SOURCE RECORDS:

•••

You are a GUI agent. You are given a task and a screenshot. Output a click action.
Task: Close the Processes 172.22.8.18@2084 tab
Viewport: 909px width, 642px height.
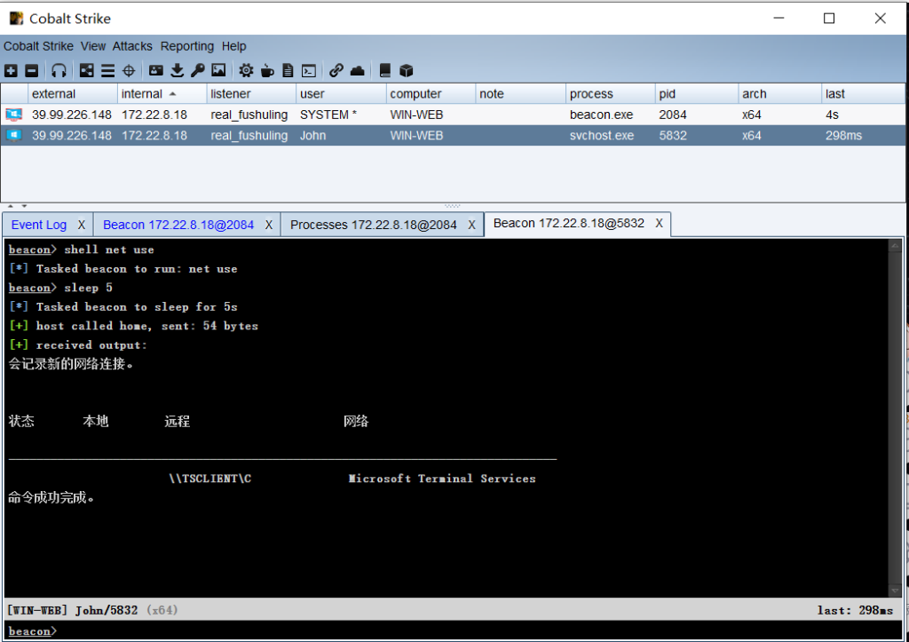point(471,225)
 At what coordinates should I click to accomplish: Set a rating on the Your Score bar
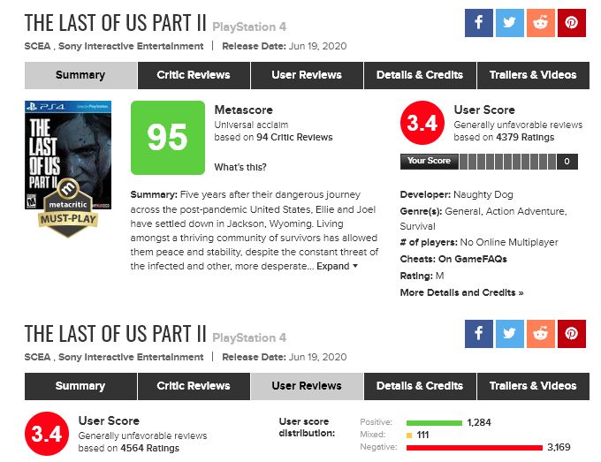507,162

•••

EXERCISE DESCRIPTION: In your copy, reproduce the data above exactly and skip every picture.

THE ANSWER:
You are a GUI agent. You are given a task and a screenshot. Output a click action.
Task: Close the Processes 172.22.8.18@2084 tab
Viewport: 909px width, 642px height.
point(471,225)
 At what coordinates should I click to accomplish: Set a rating on the Your Score bar
507,162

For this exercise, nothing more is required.